Collected data
================

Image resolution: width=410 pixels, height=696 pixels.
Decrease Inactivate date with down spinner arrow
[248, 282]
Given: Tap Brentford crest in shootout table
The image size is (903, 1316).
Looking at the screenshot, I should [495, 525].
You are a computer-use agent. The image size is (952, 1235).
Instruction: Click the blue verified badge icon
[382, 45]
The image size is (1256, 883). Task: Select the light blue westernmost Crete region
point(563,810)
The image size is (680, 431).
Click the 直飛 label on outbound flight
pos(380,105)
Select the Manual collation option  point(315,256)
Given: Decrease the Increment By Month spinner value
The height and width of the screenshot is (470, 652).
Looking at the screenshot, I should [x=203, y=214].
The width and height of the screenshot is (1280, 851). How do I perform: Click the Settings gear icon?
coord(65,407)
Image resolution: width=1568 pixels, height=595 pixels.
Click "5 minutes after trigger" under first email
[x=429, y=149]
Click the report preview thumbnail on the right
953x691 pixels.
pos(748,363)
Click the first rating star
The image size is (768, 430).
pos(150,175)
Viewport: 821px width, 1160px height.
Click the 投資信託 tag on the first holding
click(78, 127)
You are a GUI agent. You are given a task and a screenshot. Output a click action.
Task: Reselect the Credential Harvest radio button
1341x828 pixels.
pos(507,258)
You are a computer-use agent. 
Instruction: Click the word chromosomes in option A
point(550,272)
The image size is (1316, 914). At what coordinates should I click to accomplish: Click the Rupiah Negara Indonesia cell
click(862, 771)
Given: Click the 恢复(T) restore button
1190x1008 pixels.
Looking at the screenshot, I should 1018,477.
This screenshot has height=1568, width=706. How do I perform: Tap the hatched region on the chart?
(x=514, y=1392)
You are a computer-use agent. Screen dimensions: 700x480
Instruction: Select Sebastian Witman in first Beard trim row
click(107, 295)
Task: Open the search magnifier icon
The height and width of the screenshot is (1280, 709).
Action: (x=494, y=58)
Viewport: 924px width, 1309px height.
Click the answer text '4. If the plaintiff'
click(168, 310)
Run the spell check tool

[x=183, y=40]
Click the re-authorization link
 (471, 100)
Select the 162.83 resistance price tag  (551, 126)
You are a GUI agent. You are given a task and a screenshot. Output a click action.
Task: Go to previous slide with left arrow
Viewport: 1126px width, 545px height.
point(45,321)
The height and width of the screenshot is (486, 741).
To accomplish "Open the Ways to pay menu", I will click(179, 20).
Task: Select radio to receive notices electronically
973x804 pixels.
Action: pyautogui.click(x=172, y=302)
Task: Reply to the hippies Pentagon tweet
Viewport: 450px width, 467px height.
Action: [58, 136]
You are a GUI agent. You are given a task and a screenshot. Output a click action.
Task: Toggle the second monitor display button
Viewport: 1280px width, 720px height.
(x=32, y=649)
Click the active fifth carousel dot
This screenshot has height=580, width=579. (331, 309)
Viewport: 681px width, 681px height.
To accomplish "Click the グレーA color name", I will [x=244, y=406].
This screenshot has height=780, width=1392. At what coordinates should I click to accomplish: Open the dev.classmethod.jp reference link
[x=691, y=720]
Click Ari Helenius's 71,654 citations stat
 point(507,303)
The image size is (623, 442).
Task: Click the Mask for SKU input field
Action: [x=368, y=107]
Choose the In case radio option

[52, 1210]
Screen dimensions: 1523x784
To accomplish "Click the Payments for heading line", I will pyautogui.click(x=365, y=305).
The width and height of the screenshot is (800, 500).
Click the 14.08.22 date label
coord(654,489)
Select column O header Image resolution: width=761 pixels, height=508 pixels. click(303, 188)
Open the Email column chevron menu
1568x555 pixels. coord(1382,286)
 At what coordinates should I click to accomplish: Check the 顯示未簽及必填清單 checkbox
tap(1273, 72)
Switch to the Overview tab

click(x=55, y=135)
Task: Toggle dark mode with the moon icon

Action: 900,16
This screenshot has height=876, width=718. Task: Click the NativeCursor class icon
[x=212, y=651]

================

→ **Required work**:
Please write the entries out again exactly as they stand.

→ **Task result**:
Image resolution: width=410 pixels, height=696 pixels.
Decrease Inactivate date with down spinner arrow
[248, 282]
Given: Tap Brentford crest in shootout table
The image size is (903, 1316).
Looking at the screenshot, I should [495, 525].
You are a computer-use agent. The image size is (952, 1235).
Instruction: Click the blue verified badge icon
[382, 45]
The image size is (1256, 883). Task: Select the light blue westernmost Crete region
point(563,810)
The image size is (680, 431).
Click the 直飛 label on outbound flight
pos(380,105)
Select the Manual collation option  point(315,256)
Given: Decrease the Increment By Month spinner value
The height and width of the screenshot is (470, 652).
Looking at the screenshot, I should [x=203, y=214].
The width and height of the screenshot is (1280, 851). How do I perform: Click the Settings gear icon?
coord(65,407)
Image resolution: width=1568 pixels, height=595 pixels.
Click "5 minutes after trigger" under first email
[x=429, y=149]
Click the report preview thumbnail on the right
953x691 pixels.
pos(748,363)
Click the first rating star
The image size is (768, 430).
pos(150,175)
Viewport: 821px width, 1160px height.
Click the 投資信託 tag on the first holding
click(78, 127)
You are a GUI agent. You are given a task and a screenshot. Output a click action.
Task: Reselect the Credential Harvest radio button
1341x828 pixels.
pos(507,258)
You are a computer-use agent. 
Instruction: Click the word chromosomes in option A
point(550,272)
The image size is (1316, 914). At what coordinates should I click to accomplish: Click the Rupiah Negara Indonesia cell
click(862, 771)
Given: Click the 恢复(T) restore button
1190x1008 pixels.
Looking at the screenshot, I should 1018,477.
This screenshot has height=1568, width=706. How do I perform: Tap the hatched region on the chart?
(x=514, y=1392)
You are a computer-use agent. Screen dimensions: 700x480
Instruction: Select Sebastian Witman in first Beard trim row
click(107, 295)
Task: Open the search magnifier icon
The height and width of the screenshot is (1280, 709).
Action: (x=494, y=58)
Viewport: 924px width, 1309px height.
Click the answer text '4. If the plaintiff'
click(168, 310)
Run the spell check tool

[x=183, y=40]
Click the re-authorization link
 (471, 100)
Select the 162.83 resistance price tag  (551, 126)
You are a GUI agent. You are given a task and a screenshot. Output a click action.
Task: Go to previous slide with left arrow
Viewport: 1126px width, 545px height.
point(45,321)
The height and width of the screenshot is (486, 741).
To accomplish "Open the Ways to pay menu", I will click(179, 20).
Task: Select radio to receive notices electronically
973x804 pixels.
Action: pyautogui.click(x=172, y=302)
Task: Reply to the hippies Pentagon tweet
Viewport: 450px width, 467px height.
Action: [58, 136]
You are a GUI agent. You are given a task and a screenshot. Output a click action.
Task: Toggle the second monitor display button
Viewport: 1280px width, 720px height.
(x=32, y=649)
Click the active fifth carousel dot
This screenshot has height=580, width=579. (331, 309)
Viewport: 681px width, 681px height.
To accomplish "Click the グレーA color name", I will [x=244, y=406].
This screenshot has height=780, width=1392. At what coordinates should I click to accomplish: Open the dev.classmethod.jp reference link
[x=691, y=720]
Click Ari Helenius's 71,654 citations stat
 point(507,303)
The image size is (623, 442).
Task: Click the Mask for SKU input field
Action: [x=368, y=107]
Choose the In case radio option

[52, 1210]
Screen dimensions: 1523x784
To accomplish "Click the Payments for heading line", I will pyautogui.click(x=365, y=305).
The width and height of the screenshot is (800, 500).
Click the 14.08.22 date label
coord(654,489)
Select column O header Image resolution: width=761 pixels, height=508 pixels. click(303, 188)
Open the Email column chevron menu
1568x555 pixels. coord(1382,286)
 At what coordinates should I click to accomplish: Check the 顯示未簽及必填清單 checkbox
tap(1273, 72)
Switch to the Overview tab

click(x=55, y=135)
Task: Toggle dark mode with the moon icon

Action: 900,16
This screenshot has height=876, width=718. Task: Click the NativeCursor class icon
[x=212, y=651]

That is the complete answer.